Pro Klasse gibt es im Durchschnitt nur einen Schüler ohne Smartphone, berichtet Grünwald. Daher betrifft das Thema den Großteil der Jugendlichen in der Pubertät. Die Teilnahme am Filmwettbewerb hat in der Klasse 9e der Leibnizschule noch vor der Einsendung der Beiträge Wirkung gezeigt: In Gesprächen fand Jan Grünwald heraus, dass seine Schüler Rassismus im Internet als besonders verletzend empfinden – egal, ob es sie selbst oder andere betrifft.
Auf der Basis eigener Erfahrungen beschäftigt sich eine der vier Gruppen in Grünwalds Klasse für den Wettbewerb mit dem Thema Islamophobie und Stigmatisierung. Nach den Osterferien geht’s an die Umsetzung.
Ob sich Jan Grünwald Hoffnungen auf einen Platz auf dem Siegertreppchen macht? Er lacht. „Ich finde es wichtig, den Kindern einen Ansporn zu geben. Mit dem Handy eigene Geschichten zu erzählen, steigert ihren Selbstwert. Das allein ist schon ein Erfolg“, sagt er.

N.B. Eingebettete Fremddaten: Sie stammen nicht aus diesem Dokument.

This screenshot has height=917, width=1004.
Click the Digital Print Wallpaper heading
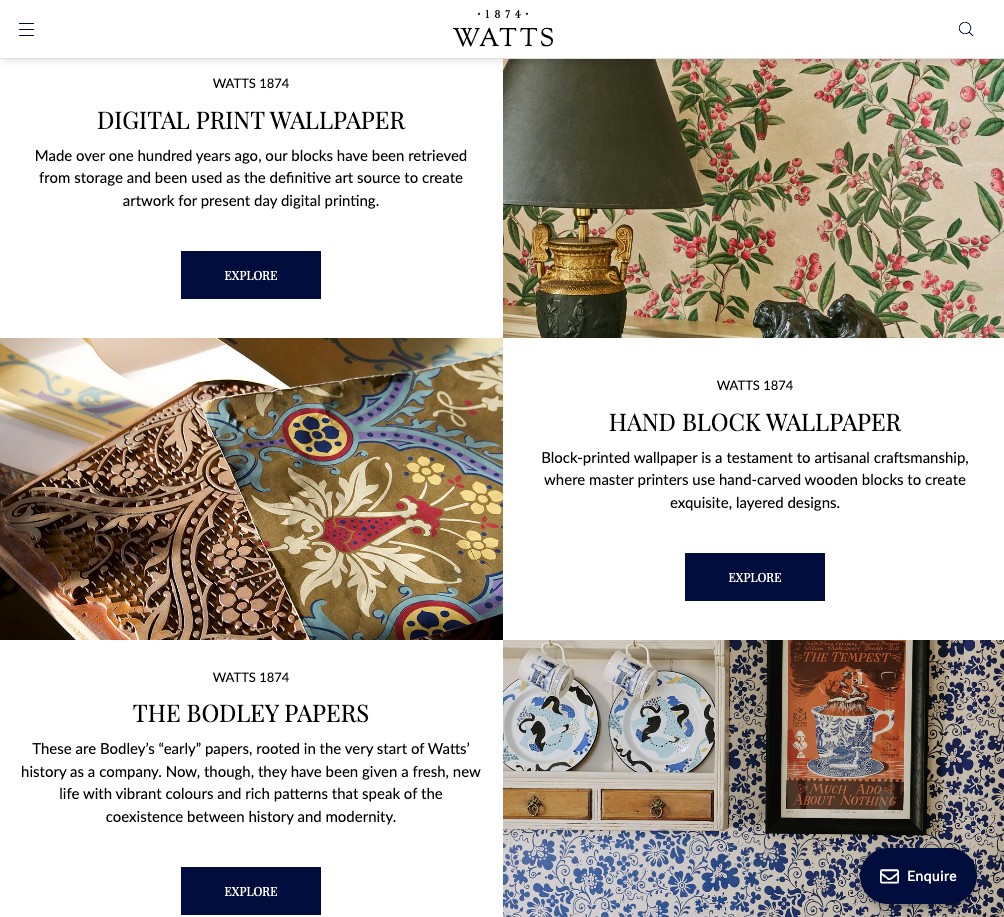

Auch Sandra Müller möchte den Bewerbern den Druck nehmen. Das Netzwerk MedienKompetenz, zu dem auch der Verein Weißer Ring gehört, veranstaltet das erste Mal einen Filmwettbewerb. Müller sieht es als Experiment. Von den Videos erwartet sie keine Perfektion. Gute Chancen haben Beiträge, die Lösungen für den Umgang mit Anfeindungen in den sozialen Netzwerken aufzeigen. Und solche, die eigene Erfahrungen widerspiegeln.
Gymnasiallehrer Jan Grünwald erhofft sich von dem Projekt, dass seine Schüler erkennen, wann sie mit ihren Scherzen eine Grenze überschreiten. Damit sie in der Zukunft souverän reagieren, wenn mal wieder ein Monster in ihrem Schrank lauert.